À quelques heures du démarrage de la grève sectorielle décrétée par la Fédération générale des banques et des établissements financiers, le Conseil bancaire et financier (CBF) est monté au créneau. Dans un communiqué publié lundi 22 juin 2026, il considère que ce mouvement social n’est pas justifié et appelle les employés du secteur à « privilégier l’intérêt général et la continuité des services ».
Les augmentations salariales ont été appliquées
Le Conseil bancaire et financier rappelle que l’ensemble des banques et établissements financiers ont procédé au versement des augmentations salariales prévues pour l’année 2026.
Ces revalorisations ont été accordées conformément aux dispositions du décret n°68 du 30 avril 2026, relatif aux augmentations des salaires de base ainsi que des indemnités de transport et de présence dans les secteurs non agricoles soumis au Code du travail et couverts par des conventions collectives sectorielles.
Le CBF estime ainsi que les revendications ayant conduit à l’appel à la grève ne tiennent pas compte des mesures déjà mises en œuvre par les établissements du secteur.
Un engagement réaffirmé en faveur des employés
Dans son communiqué, le Conseil souligne son attachement à l’amélioration continue des conditions de travail des employés des banques et des institutions financières.
Il affirme que les efforts consentis en matière de rémunération et d’avantages sociaux traduisent la volonté des établissements de renforcer le pouvoir d’achat de leurs collaborateurs. Le CBF rappelle à cet égard que les ressources humaines constituent la pierre angulaire de la pérennité et du développement du secteur bancaire.
Le Conseil bancaire et financier insiste sur le fait que la grève intervient à une période particulièrement sensible, marquée notamment par le versement des salaires et des pensions, le paiement des factures ainsi que l’exécution de nombreuses opérations financières.
Selon lui, l’arrêt de travail risque d’affecter les intérêts des particuliers, des entreprises et des institutions financières concernées. Le CBF considère dès lors que l’appel à la grève ne repose sur aucun motif social ou économique suffisamment clair pour justifier les perturbations attendues.
Assurer la continuité des services bancaires
S’appuyant sur la note n°718/2026 adressée par la Banque centrale de Tunisie aux banques, le Conseil appelle les établissements à « prendre toutes les dispositions nécessaires pour garantir la continuité des services essentiels ».
Parmi les priorités figurent notamment l’approvisionnement des distributeurs automatiques de billets, le maintien des opérations de retrait, l’exécution des ordres de paiement, la poursuite des opérations bancaires courantes ainsi que l’organisation des services de transport de fonds et d’approvisionnement des agences en liquidités.
Tout en reconnaissant que le droit de grève est un droit fondamental garanti par la législation tunisienne, le CBF réaffirme sa position selon laquelle le mouvement annoncé pour les 23, 24 et 25 juin 2026 demeure « injustifié ».

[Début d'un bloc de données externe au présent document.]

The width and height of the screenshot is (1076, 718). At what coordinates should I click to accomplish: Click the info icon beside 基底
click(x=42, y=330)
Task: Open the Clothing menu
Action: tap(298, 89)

Le Conseil rappelle également que les dispositions légales et réglementaires en vigueur seront appliquées. Les jours de grève donneront ainsi lieu à des retenues sur les salaires, les primes, les avantages financiers ainsi que les avantages en nature accordés aux employés participants.
Le CBF conclut son communiqué en exprimant sa confiance dans le sens des responsabilités des employés du secteur bancaire et financier, afin de préserver la continuité du service et les intérêts de la clientèle.